━━ Enregistrements bruts

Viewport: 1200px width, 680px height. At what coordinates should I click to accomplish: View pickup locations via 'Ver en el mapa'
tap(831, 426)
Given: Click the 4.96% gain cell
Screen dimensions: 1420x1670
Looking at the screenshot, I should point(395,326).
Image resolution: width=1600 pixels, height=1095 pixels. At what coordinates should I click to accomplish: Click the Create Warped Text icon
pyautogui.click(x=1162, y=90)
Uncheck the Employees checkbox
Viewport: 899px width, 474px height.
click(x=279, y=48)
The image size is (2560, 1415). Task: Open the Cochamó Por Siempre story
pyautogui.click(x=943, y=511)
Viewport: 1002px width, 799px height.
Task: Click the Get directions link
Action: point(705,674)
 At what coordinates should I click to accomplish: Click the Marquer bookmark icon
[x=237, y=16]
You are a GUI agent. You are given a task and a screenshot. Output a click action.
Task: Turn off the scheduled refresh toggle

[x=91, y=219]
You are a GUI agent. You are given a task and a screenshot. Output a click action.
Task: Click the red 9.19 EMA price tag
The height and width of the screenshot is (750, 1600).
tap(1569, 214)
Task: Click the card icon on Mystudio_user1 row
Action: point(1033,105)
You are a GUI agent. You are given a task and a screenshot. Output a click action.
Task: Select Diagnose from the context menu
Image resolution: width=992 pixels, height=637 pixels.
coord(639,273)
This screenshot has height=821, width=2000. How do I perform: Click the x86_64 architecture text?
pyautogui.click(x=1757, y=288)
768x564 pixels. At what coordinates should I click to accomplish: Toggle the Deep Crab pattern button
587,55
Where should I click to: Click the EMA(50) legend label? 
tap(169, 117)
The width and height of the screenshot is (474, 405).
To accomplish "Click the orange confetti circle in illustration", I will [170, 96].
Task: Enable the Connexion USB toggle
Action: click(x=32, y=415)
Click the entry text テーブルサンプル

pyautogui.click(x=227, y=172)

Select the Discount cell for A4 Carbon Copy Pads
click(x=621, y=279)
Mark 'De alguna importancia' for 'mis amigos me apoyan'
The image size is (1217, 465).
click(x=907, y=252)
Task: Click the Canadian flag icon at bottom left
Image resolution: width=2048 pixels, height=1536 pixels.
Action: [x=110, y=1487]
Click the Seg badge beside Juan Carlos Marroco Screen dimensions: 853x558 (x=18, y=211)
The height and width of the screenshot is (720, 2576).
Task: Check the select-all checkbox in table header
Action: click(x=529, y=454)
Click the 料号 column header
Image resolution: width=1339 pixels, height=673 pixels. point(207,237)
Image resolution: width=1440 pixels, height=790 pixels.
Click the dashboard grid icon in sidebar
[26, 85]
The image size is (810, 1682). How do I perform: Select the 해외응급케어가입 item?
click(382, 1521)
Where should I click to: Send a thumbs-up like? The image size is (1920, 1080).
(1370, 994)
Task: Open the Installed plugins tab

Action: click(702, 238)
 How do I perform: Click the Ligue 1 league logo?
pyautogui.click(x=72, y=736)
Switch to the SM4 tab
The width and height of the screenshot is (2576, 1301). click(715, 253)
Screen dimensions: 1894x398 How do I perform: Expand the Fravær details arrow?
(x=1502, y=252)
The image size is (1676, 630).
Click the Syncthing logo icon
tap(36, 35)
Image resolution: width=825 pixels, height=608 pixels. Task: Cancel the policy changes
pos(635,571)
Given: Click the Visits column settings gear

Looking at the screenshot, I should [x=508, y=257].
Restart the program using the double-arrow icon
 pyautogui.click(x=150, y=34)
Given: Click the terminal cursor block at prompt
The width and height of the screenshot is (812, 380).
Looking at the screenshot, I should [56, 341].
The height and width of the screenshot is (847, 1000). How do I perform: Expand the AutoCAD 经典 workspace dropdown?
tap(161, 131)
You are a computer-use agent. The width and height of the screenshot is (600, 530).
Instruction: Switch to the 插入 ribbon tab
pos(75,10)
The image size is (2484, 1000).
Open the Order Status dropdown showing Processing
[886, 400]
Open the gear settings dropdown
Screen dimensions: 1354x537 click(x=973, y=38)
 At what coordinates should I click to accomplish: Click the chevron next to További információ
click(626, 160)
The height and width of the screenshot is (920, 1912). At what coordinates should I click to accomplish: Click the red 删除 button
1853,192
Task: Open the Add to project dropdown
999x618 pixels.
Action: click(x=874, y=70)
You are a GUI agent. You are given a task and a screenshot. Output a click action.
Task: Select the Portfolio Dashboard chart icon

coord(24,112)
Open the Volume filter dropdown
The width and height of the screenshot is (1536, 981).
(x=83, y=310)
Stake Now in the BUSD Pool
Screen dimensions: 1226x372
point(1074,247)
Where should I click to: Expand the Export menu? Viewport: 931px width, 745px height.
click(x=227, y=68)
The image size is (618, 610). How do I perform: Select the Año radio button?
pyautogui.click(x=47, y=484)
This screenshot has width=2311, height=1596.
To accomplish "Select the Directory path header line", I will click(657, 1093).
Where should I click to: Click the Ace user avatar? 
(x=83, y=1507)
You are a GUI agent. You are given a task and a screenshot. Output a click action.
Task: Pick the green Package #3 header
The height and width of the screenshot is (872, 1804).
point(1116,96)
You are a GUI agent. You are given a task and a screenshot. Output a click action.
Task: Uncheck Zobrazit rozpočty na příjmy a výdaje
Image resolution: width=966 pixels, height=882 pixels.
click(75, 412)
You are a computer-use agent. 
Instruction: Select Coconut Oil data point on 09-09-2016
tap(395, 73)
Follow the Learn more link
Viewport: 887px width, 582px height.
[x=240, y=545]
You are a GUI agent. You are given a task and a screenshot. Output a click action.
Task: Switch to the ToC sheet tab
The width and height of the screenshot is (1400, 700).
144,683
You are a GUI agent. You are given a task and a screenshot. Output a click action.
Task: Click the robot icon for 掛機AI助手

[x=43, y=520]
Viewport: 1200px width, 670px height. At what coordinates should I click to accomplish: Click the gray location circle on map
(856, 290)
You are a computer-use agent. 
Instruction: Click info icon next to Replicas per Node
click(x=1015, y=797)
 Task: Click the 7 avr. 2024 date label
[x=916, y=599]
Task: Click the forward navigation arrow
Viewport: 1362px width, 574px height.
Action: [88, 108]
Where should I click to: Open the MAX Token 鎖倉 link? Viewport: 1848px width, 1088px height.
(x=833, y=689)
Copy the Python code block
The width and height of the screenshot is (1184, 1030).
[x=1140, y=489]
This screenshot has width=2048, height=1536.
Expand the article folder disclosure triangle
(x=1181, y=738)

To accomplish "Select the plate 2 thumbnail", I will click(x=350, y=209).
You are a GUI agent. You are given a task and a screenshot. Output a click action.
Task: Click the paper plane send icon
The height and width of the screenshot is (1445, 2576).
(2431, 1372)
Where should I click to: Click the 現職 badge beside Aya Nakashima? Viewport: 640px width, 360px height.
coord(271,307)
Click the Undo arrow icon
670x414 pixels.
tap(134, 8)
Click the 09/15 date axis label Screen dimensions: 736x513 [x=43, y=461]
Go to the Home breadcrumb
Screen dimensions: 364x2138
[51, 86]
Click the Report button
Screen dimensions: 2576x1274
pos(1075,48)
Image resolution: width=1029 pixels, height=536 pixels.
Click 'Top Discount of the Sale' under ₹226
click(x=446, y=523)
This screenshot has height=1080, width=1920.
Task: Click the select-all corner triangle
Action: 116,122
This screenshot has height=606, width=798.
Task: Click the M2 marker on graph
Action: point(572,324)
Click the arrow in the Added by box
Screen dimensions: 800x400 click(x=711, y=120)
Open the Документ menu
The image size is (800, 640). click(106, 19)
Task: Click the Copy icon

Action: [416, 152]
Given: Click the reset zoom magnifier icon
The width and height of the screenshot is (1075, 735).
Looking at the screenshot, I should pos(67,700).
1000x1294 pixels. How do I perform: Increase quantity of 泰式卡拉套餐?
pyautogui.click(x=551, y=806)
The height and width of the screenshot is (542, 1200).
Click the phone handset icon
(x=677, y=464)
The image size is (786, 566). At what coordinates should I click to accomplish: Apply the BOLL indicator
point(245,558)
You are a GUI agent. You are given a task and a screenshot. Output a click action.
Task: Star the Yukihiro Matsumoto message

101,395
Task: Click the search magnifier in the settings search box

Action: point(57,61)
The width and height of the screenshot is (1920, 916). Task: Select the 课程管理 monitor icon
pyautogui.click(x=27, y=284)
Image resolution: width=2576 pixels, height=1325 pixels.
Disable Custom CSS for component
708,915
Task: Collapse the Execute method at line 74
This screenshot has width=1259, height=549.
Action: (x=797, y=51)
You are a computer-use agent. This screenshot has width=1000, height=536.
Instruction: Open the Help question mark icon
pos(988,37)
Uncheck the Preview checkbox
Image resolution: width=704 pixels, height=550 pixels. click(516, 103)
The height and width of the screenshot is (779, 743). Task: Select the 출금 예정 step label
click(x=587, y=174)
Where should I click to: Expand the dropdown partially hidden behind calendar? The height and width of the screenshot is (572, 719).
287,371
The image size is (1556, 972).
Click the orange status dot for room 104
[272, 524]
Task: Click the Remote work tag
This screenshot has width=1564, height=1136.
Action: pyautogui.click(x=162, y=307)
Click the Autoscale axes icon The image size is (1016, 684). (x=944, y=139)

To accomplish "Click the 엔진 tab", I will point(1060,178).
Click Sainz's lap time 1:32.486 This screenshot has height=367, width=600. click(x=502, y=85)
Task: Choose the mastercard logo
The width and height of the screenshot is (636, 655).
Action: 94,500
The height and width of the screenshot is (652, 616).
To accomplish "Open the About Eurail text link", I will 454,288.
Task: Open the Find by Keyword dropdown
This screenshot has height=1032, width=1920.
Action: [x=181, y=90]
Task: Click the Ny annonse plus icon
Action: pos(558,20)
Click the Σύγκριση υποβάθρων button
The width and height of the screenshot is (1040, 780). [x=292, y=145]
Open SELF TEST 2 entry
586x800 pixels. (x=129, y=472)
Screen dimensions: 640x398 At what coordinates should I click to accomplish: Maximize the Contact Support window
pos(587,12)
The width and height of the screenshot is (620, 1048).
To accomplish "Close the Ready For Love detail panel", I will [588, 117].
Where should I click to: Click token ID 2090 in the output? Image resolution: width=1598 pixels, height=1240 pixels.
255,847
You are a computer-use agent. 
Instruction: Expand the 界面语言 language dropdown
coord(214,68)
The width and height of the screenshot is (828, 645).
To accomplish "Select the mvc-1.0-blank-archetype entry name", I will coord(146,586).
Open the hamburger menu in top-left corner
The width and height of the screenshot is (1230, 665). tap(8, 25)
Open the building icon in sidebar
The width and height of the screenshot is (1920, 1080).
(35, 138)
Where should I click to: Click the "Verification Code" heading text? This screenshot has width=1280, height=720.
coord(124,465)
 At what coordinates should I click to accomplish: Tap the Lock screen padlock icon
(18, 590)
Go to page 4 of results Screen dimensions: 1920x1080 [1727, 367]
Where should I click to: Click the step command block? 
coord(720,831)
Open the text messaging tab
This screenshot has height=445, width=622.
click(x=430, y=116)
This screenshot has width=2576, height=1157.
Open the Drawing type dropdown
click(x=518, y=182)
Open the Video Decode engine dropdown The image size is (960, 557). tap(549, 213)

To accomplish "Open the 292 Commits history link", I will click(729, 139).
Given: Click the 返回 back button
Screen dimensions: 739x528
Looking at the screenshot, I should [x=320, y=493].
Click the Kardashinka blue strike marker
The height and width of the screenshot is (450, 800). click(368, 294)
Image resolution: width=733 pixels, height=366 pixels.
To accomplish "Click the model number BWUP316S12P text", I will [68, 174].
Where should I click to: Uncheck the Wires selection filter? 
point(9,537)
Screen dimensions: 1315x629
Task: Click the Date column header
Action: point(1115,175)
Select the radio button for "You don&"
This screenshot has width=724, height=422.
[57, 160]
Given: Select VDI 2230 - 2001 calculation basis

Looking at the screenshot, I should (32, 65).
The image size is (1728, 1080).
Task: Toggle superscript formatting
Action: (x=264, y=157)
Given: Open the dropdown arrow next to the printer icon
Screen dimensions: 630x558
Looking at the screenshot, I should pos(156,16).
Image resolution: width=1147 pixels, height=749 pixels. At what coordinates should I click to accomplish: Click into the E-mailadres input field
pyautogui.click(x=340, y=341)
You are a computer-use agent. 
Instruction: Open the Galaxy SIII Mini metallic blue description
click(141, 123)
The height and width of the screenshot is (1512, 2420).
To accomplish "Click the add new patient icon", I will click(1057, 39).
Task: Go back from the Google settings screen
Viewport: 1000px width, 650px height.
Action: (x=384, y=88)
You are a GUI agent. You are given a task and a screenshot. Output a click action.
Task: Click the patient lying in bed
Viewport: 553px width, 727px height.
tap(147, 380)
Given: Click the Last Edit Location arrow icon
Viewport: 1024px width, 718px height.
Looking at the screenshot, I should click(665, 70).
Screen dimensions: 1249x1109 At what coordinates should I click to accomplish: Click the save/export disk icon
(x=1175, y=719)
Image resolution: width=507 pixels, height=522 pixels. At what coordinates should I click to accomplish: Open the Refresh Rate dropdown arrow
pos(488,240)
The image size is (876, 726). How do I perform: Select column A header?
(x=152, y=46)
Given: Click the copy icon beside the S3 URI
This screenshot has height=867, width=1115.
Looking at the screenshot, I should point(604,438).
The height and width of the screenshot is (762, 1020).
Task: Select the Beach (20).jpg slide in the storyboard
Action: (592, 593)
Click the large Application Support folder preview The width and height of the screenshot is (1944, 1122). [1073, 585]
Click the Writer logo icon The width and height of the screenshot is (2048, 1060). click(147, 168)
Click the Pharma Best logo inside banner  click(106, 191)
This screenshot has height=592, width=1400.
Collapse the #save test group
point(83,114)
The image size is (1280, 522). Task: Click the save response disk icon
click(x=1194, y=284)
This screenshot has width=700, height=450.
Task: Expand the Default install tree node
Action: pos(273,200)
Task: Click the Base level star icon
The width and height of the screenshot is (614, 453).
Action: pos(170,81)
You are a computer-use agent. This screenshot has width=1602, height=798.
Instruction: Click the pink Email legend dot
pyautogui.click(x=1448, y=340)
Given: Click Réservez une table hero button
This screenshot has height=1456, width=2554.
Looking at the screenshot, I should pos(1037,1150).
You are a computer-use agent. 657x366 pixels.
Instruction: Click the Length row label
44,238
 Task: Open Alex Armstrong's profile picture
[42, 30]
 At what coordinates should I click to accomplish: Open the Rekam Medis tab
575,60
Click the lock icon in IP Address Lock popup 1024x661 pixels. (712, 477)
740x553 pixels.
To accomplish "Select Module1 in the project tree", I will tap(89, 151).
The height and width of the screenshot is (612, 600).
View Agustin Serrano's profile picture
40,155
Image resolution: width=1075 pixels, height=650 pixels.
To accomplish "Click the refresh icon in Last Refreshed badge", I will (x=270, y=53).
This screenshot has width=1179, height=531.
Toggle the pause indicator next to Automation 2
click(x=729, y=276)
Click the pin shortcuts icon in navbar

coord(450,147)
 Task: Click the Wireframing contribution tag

━━━━

# À faire:
Sélectionnez et recopiez chaque ligne des enregistrements ci-dessus qui contient le mot « back ».

# Solution:
Given: Click the 返回 back button
Task: Go back from the Google settings screen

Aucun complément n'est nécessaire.